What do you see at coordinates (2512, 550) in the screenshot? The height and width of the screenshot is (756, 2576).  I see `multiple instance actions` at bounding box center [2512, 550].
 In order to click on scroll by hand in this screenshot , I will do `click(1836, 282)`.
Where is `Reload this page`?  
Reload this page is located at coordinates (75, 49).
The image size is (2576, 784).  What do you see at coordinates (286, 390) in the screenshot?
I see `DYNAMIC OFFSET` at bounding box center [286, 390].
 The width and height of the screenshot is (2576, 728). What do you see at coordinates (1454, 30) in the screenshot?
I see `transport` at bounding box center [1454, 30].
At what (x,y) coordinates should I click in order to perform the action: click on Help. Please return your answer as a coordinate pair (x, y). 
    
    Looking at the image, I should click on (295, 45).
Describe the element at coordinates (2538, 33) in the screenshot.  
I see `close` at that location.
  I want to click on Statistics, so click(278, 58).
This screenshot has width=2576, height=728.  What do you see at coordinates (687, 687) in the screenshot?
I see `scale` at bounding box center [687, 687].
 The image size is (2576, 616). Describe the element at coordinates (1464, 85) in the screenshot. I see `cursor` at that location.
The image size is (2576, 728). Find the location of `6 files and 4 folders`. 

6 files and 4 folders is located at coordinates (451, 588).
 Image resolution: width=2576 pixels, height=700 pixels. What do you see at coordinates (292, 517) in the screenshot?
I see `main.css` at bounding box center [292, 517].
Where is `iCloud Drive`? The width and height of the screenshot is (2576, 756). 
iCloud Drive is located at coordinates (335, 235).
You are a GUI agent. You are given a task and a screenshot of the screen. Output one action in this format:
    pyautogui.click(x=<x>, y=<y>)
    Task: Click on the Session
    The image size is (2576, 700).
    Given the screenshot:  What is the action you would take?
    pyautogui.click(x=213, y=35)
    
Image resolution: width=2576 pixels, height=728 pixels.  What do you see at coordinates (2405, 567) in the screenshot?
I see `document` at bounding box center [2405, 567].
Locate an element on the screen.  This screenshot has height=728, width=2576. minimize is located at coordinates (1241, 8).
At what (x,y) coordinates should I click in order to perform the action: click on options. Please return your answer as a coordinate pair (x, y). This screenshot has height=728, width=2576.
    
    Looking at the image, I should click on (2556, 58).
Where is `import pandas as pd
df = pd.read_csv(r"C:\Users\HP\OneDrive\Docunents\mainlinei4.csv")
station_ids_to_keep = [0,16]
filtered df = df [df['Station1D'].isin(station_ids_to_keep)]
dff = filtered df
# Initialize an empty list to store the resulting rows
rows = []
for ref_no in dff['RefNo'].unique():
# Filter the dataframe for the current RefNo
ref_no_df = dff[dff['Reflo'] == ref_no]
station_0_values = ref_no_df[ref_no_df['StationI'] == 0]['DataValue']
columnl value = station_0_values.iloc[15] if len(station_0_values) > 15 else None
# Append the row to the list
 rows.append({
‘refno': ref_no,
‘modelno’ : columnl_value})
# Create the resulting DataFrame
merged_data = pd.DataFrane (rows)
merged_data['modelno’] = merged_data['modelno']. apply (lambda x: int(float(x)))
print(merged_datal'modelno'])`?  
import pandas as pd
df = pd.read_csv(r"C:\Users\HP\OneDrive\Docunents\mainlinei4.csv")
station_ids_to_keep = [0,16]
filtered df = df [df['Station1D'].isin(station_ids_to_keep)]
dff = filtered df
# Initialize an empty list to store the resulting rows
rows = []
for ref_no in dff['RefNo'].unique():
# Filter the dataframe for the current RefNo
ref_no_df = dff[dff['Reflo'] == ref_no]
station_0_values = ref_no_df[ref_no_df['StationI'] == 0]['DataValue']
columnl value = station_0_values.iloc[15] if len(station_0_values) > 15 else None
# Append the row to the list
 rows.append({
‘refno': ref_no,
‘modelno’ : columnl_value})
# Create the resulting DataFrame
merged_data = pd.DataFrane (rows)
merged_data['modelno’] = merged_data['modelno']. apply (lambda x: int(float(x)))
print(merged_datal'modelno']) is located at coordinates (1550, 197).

* EXERCISE GOAL *
Copy out the data verbatim, everything from the line containing "Locate an element" down to the line containing "Looking at the image, I should click on (2556, 58).", with both of those lines included.

* ANSWER FOR THIS EXERCISE *
Locate an element on the screen.  This screenshot has height=728, width=2576. minimize is located at coordinates (1241, 8).
At what (x,y) coordinates should I click in order to perform the action: click on options. Please return your answer as a coordinate pair (x, y). This screenshot has height=728, width=2576.
    
    Looking at the image, I should click on (2556, 58).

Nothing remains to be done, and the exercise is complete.